Each played a different role. Gail shared the vision with the Church Leadership and Dave pushed the church to help build a pavilion and a volleyball court. The new Laurel Mountain Ministries was taking shape.

Then suddenly, nothing happened. The Laurel Mountain Chapel congregation decided they liked being the “little church on the hill.” Others who believed in the vision moved out of the area. It was as if the momentum train hit the side of the Mountain and the vision shattered among the rocks.

Life moved on. Over time the vision of a new Laurel Mountain Ministries diminished to all but Dave and Gail. After much prayer, the couple decided that they needed to wait on God’s time if the vision was ever to be fulfilled. A few years later, the couple tried to resign from the Laurel Mountain Ministries Board while Dave attended law school in Virginia. The Board of Directors would not accept their resignations. Instead, the Board voted to change their status to inactive.

In the Spring of 2019, Gail received a telephone call from the Biker Church asking for help resolving some legal and leasing problems. For the first time in years, Dave and Gail returned to the grounds in an official capacity.

Things have changed a lot since the last time they visited the Mountain. There were no tractors or chainsaws. The forest crept over large areas of the fields. In places, brush grew to the edges of the lane. Cottages deteriorated. The pavilion showed signs of age. The Baptismal pool was filled with debris. A load of keeping the campus fresh was too much for the remaining Board Members. Thirty acres is too much for anyone or two people to keep up.
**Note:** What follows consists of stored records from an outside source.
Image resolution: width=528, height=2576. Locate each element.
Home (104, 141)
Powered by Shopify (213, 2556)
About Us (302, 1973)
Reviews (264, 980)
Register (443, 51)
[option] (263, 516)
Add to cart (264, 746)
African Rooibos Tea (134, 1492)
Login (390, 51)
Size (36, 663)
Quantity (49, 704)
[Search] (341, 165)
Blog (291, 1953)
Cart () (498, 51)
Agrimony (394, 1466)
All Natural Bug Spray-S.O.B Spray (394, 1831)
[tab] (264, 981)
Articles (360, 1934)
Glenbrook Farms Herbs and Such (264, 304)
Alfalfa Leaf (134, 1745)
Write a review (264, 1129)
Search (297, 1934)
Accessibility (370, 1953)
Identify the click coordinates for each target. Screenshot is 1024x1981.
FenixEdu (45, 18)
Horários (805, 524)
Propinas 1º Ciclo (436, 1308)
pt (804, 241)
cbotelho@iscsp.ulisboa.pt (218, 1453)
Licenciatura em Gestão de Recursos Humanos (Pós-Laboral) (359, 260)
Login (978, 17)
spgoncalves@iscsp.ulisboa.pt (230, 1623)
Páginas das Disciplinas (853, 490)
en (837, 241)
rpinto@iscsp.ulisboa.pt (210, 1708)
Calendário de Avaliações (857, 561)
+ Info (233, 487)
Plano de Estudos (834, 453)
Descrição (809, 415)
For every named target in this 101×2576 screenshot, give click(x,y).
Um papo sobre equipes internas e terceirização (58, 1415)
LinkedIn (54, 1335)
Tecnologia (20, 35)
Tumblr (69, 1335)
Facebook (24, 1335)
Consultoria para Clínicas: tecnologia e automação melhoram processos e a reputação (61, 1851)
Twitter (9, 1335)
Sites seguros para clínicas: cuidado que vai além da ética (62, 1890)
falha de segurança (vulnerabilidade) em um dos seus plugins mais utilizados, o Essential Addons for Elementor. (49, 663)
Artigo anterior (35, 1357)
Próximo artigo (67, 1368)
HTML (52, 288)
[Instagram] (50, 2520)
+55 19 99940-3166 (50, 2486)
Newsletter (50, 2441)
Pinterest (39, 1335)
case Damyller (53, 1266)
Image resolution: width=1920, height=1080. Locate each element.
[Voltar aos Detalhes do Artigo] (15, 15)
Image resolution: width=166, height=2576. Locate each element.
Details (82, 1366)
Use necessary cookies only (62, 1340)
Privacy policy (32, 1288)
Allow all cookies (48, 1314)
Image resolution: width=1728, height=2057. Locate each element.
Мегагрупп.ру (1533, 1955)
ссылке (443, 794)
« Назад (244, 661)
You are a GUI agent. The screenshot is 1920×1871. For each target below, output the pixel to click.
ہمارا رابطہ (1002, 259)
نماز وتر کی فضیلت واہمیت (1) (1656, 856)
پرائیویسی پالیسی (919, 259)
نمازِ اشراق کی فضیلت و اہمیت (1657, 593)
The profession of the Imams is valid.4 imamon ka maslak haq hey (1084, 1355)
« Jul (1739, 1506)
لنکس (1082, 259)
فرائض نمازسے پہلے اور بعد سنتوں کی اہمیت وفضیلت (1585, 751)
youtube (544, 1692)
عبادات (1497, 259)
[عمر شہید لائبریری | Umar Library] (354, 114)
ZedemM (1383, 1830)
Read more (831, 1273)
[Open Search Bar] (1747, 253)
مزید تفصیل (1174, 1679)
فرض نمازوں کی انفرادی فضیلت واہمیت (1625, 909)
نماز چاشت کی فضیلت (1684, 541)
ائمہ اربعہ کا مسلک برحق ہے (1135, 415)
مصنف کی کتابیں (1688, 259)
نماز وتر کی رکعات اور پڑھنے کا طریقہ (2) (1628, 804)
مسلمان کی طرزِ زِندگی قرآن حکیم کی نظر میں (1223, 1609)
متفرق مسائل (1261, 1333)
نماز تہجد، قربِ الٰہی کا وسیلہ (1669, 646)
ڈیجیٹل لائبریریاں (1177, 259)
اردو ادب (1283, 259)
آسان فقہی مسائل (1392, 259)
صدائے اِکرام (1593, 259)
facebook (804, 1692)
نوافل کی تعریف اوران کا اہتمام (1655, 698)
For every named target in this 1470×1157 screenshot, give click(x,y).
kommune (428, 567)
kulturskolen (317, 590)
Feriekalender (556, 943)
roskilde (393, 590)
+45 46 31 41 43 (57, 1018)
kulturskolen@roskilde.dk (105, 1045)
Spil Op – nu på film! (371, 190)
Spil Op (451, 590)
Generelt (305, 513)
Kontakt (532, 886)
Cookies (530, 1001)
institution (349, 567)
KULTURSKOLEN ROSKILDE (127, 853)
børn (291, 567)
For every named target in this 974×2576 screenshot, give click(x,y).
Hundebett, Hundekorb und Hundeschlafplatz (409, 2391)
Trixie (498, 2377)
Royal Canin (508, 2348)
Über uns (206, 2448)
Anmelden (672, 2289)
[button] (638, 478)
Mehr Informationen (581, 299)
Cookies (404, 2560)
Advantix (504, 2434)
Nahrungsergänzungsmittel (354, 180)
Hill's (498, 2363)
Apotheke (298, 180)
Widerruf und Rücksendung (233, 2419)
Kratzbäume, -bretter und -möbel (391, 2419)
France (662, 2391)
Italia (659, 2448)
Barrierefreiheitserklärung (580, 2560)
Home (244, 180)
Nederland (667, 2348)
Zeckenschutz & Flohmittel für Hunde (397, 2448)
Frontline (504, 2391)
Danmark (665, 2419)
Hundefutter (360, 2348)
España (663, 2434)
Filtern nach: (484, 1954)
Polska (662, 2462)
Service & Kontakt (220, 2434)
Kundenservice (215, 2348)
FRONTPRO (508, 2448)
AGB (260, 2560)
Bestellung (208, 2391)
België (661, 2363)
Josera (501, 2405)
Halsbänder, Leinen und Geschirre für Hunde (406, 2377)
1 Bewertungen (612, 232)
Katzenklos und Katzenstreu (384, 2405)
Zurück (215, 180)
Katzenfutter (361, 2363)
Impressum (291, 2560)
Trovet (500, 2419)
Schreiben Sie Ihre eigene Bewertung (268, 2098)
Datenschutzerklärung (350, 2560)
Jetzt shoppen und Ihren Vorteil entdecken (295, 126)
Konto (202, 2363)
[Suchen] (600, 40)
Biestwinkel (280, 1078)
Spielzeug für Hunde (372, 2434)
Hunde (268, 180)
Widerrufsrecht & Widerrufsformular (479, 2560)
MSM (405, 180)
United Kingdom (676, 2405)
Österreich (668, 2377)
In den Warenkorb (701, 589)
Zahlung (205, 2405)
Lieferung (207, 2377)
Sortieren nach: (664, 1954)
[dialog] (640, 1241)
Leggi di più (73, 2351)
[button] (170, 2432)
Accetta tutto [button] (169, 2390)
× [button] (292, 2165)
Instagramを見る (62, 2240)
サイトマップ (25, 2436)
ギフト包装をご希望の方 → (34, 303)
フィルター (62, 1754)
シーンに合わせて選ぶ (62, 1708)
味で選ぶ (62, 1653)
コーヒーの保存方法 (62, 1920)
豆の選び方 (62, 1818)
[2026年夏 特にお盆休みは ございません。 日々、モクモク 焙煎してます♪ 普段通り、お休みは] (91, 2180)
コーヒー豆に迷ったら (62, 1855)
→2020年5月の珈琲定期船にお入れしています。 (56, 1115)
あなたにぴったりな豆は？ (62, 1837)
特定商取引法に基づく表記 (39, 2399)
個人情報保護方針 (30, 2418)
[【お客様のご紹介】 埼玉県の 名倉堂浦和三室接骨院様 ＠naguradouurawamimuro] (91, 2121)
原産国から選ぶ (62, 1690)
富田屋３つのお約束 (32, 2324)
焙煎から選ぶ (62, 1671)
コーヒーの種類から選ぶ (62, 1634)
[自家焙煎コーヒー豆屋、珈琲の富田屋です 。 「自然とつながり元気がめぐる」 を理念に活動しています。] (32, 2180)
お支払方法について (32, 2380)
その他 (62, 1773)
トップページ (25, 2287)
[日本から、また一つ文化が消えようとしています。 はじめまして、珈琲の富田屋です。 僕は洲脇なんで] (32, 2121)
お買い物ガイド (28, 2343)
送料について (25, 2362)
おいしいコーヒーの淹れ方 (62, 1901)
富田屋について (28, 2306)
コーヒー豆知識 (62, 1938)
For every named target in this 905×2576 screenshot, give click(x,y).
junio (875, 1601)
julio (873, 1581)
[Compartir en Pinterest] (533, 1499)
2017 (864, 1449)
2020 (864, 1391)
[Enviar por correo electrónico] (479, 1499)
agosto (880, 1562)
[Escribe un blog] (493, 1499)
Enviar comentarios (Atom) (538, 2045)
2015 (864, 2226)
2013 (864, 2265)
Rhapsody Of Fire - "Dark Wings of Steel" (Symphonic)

Even with the campus in decline, to Dave, the Laurel Mountain Ministries Campus felt like home. It was home. Gail felt the same way. “We started our ministry here. We need to finish it here,” she said climbing into the car after meeting with the Biker Church. The vision of a Christian Event Center and Ministry Outside the Walls of the Church returned with passion. The couple knew that it was now God’s time to move forward.

Within weeks of Gail’s proclamation, friends from the past offered help. New friends also join the fray. Before long, a reorganized Laurel Mountain Ministries, Inc. was formed to make the twenty-year-old vision a reality. Board members became workers. Donations came without asking.

Things on the Mountain changed again. Almost every weekend and many weekday evenings, volunteers worked on the Campus. It took two years to transform a dying ministry into a vital part of the Christian Community. An outdoor stage still waits to be constructed. The cabin has not yet appeared and neither has a media center. Yet, everyone who visits the Mountain knows that God is doing something special there.

They too sense that today is God’s time.